§ **Text excerpt**

──────────────────────────────

Adventures and Observations

Miscellaneous writings on life as it happened.

SPACE
DIVING
The Newell Eddy Thanksgiving Weekend Expedition

This all started with a late November warm front in Michigan. Craig decided that it would be fun to grab his red 32 foot Scarab and a bunch of his dive buddies and dive the Straits of Macinac over the Thanksgiving weekend. Four of us were stupid enough to join him: me, Jan, Steve Blodgett, and Craig Jones. We found ourselves launching the boat in the deserted Municipal Marina in Mackinaw City Friday morning. The place looked like the aftermath of the apocalypse. It was eerily quiet! The wreck we were diving was a lot closer to Cheboygan than Mackinaw City; but Craig wanted to make a fifty mile run of it, because, as he was always telling us: he had a fast boat. The day went really great until late in the afternoon when we were three miles into the trip back from the wreck. That’s when the boat broke. A bearing packed up in the outdrive on one of the engines. Craig had to shut that engine down, and he found that with the remaining engine speed dropped from fifty to seven miles per hour. At this point the brilliance of the whole plan became pretty apparent:

1) The sun was setting and it was getting real cold!

──────────────────────────────

§ **Prompt 1**
Condense the paragraph of the diving expedition account beginning "This all started with a late November warm front" into a short summary that keeps its main facts.
§ **Prompt 2**
Pick up the Thanksgiving weekend diving expedition account after its final line and keep writing.

§ **Dataset extract**
──────────────────────────────

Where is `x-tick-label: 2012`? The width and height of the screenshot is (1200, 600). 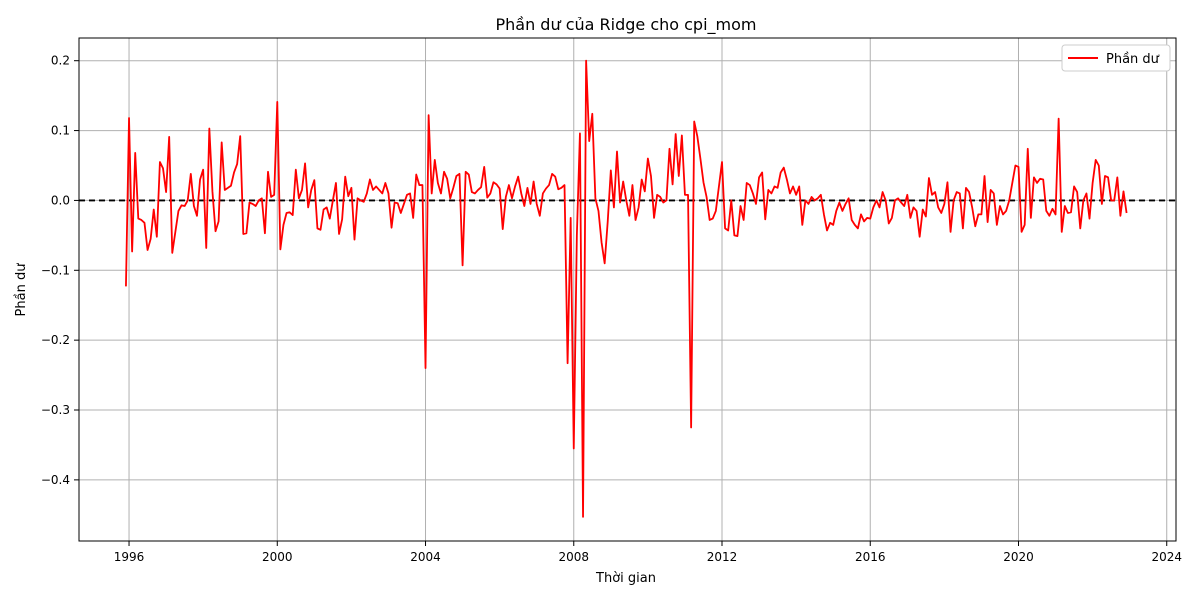
x-tick-label: 2012 is located at coordinates (722, 557).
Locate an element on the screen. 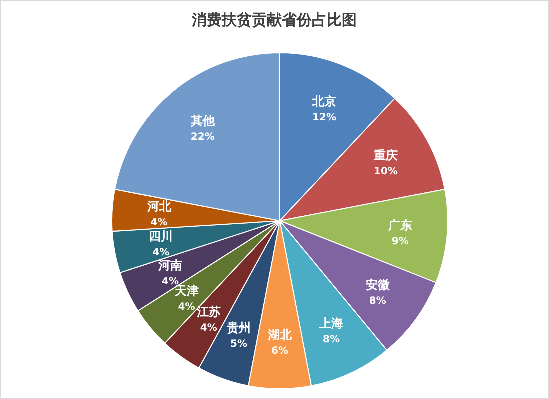 Image resolution: width=549 pixels, height=399 pixels. slice-label: 其他 is located at coordinates (203, 121).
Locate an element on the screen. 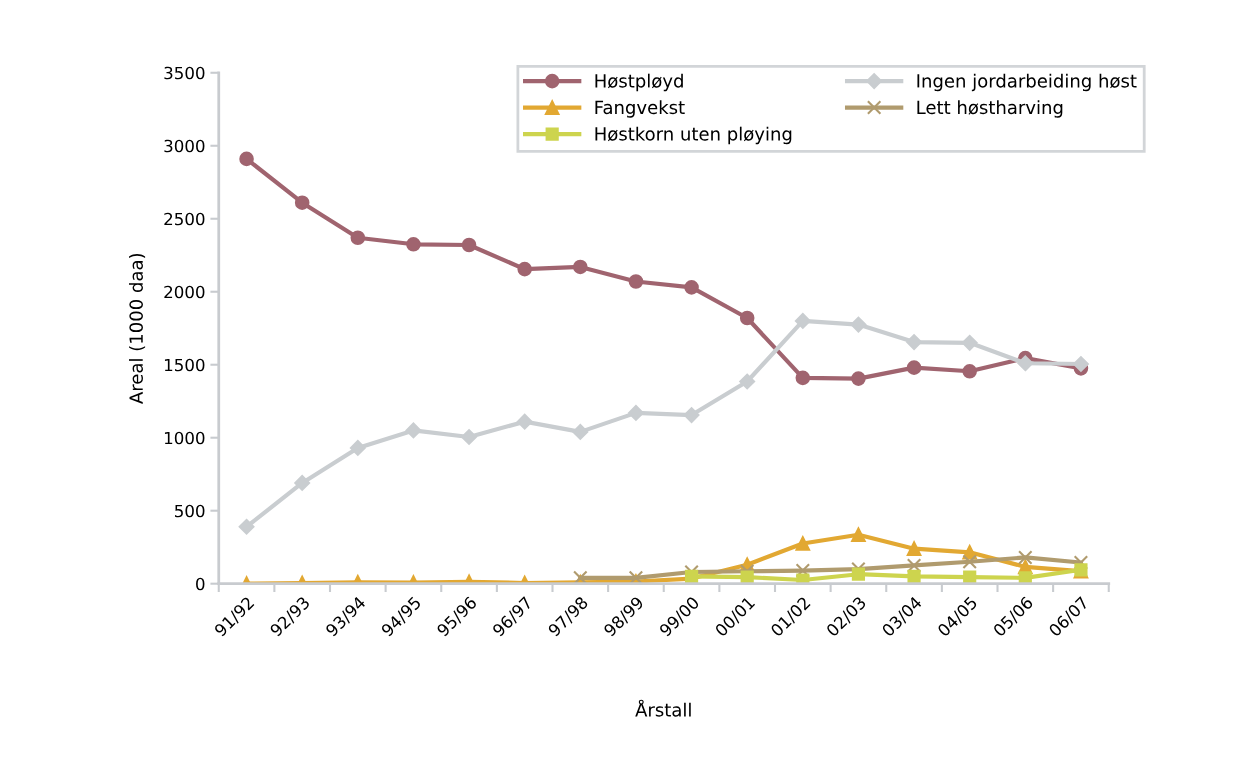 The height and width of the screenshot is (766, 1250). y-tick-label: 3500 is located at coordinates (184, 73).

──────────────────────────────

§ **Written reply 1**
A late November warm front in Michigan prompted Craig to take his red 32-foot Scarab and some dive buddies to dive the Straits over Thanksgiving weekend. Four joined him: me, Jan, Steve Blodgett, and Craig Jones. On Friday morning they launched from the deserted, eerily quiet Municipal Marina in Mackinaw City. The wreck was much closer to Cheboygan, but Craig chose a fifty-mile run because he had a fast boat. The day went well until late afternoon, three miles into the return trip, when a bearing failed in the outdrive on one engine. With that engine shut down, speed dropped from fifty to seven miles per hour, and the flaws in the plan became clear.

§ **Written reply 2**
2) We had almost 7 hours of running back to Mackinaw City. Or to put it another way: we would get back at 2AM.

It was pretty clear that a 2 1/2-hour trip to Cheboygan was the only way to go. We made Cheboygan harbor cold and tired about two hours after sunset.

Craig and I had a Plan: Jan, Steve and Jones would stay with the boat, and Craig and I would hike to a phone, call a cab, and get the cars twenty miles up the road in Mackinaw City. As we hiked to a gas station a half mile into town it occurred to me that we looked pretty strange. Both of us were still wearing the underwear we used with the diving drysuits. It was the warmest stuff we had with us. I was wearing all black bicycle pants with a black shell. Craig had his Viking underwear, kind of a little blue “bunny” suit. The “bunny suit” was topped off with a stocking cap, and both of us had pulled on running shoes just like the homeless always seem to have. I knew I looked a little strange, but I was comforted with the thought that no one would notice as long as I stayed close to Craig.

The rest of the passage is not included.